Tessitura's business model is unique, as it is developed by a nonprofit organization and marketed solely to the nonprofit sector. The software's integration of ticketing, marketing, fundraising, and CRM is unique among its competitors, which include major CRM and ticketing providers. Users of Tessitura include opera companies, orchestras, theatres, museums, aquariums, and zoos.

== Features ==
Tessitura integrates multiple functions undertaken by large nonprofit organizations in the field of arts and culture. Performing arts organizations were the first users of Tessitura, as it was developed by the Metropolitan Opera, and its feature set reflects the unique needs of nonprofit performing arts organizations. The unique funding model of these organizations combines donations from donors of all sizes, individual ticket sales, and subscription tickets. Tessitura supports these needs with a customer relationship management solution, which integrates ticketing, fundraising, and subscription ticket sales.

== Business model ==
Tessitura Network is a nonprofit organization, registered as a 501(c)(3) organization. Users of the Tessitura software, themselves nonprofits, are members of the organization and direct its activities. The "Tessitura" trademark is owned by a subsidiary of the Metropolitan Opera.

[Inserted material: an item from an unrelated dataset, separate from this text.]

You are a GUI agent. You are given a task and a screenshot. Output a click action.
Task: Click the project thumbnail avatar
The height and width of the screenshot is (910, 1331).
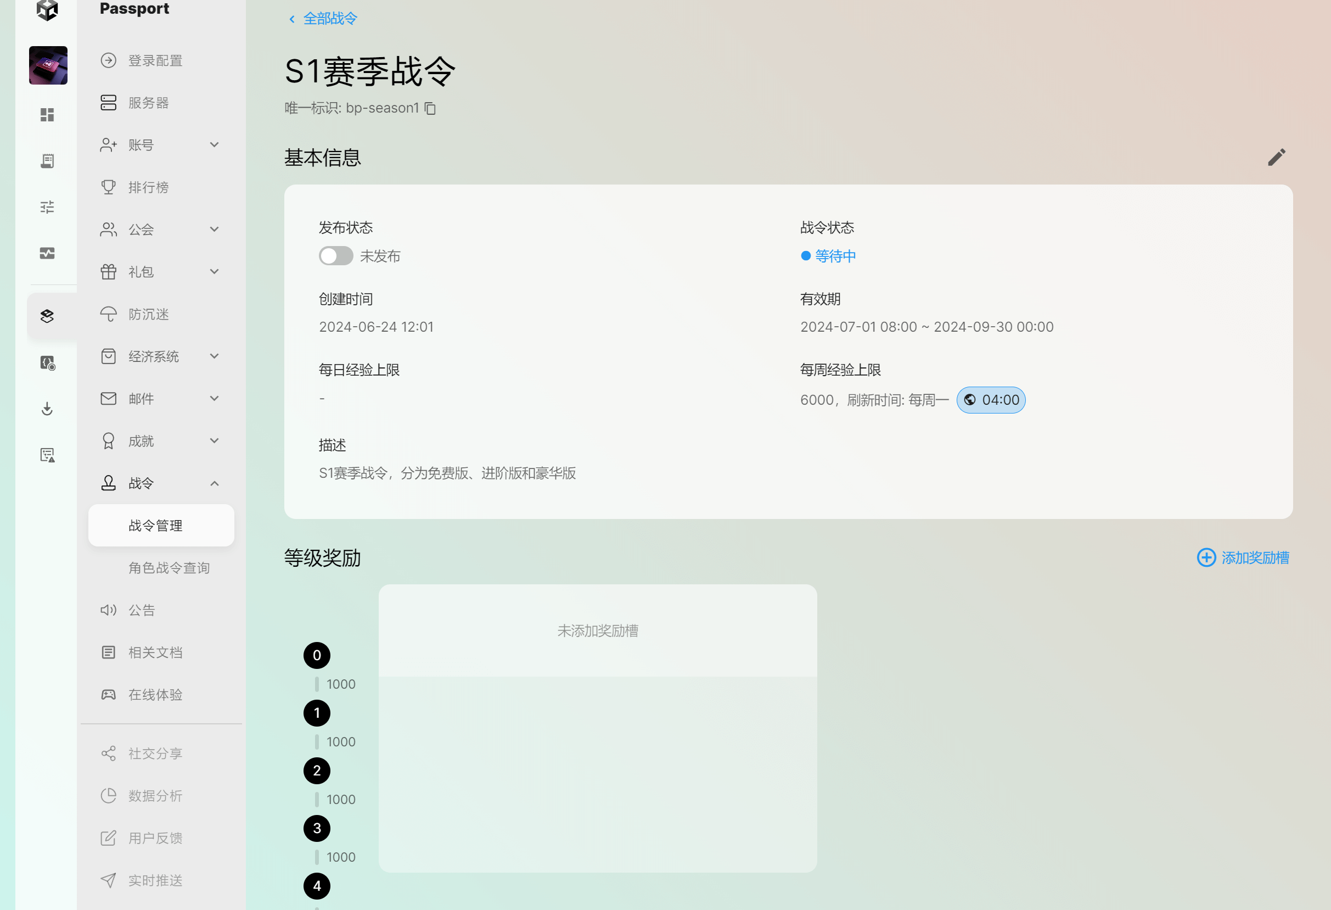click(48, 65)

Tessitura's business model is also unique among ticketing service providers due to its pricing structure. Tessitura sells its software with a lifetime license, and does not charge yearly or per-ticket fees. Pricing information is not publicly available, but a 2008 survey of Tessitura users indicated that pricing is linked to an organization's annual revenue. The 2008 survey estimated that startup costs for the software ranged from to $500,000, or about 3-5% of the organization's annual operating budget.

== History ==
In the mid-1990s, the Metropolitan Opera sought a new solution for its marketing, fundraising, and ticket sales to replace its existing collection of disparate systems. The search for a new ticketing system was part of a broader program of reorganization and technical improvement, begun in 1990 by general manager Joseph Volpe. The Met researched existing CRM and ticketing systems, and investigated how to integrate them together to meet its needs, but concluded that no commercial product would be appropriate.

Development of the system took four years, and cost over $5 million, a significant sum for even an organization the size of the Met. The system launched in phases from 1998 to 1999, and quickly drew attention from other major arts organizations. By early 2000, the Met had licensed Tessitura to the Kennedy Center, the San Francisco Symphony, and the Santa Fe Opera.

The three initial licensees of Tessitura collaborated with four other major arts and culture organizations to launch the Tessitura Network in 2001. Tessitura Network, a nonprofit company, was formed to operate and further develop the Tessitura software and to ensure that it retained its focus on the nonprofit sector.

The Royal Opera House, a Tessitura customer since 2006, presented a major issue with the Tessitura software's architecture in 2011. With the growing popularity of web ticket sales, which represented 60-90% of the ROH's business in 2013, its infrastructure was under stress during peak periods. Demand increased by a factor of 30 during certain peak periods, and customers faced system crashes and hours-long waits to purchase tickets. This prompted the ROH to move its Tessitura instance into the cloud in 2012. The Royal Opera House used scalable services from Amazon Web Services to adapt to demand, which it found were more cost-effective than expanding its internal infrastructure. Tessitura began offering its own cloud-hosted version of its software in 2021, using services from Amazon Web Services in collaboration with Rackspace Technology.

== Users ==
The Metropolitan Opera developed Tessitura. Its initial licensees were the Kennedy Center, the San Francisco Symphony, the Santa Fe Opera, the Seattle Opera, the New York City Center, and the Lyric Opera of Chicago. Since the software's launch, Tessitura has targeted additional markets, including museums and zoos, which operate on a similar model of ticket sales and donations.

Tessitura had 150 licensees in 4 countries in 2007. As of 2024, it has over 750 licensees in 10 countries.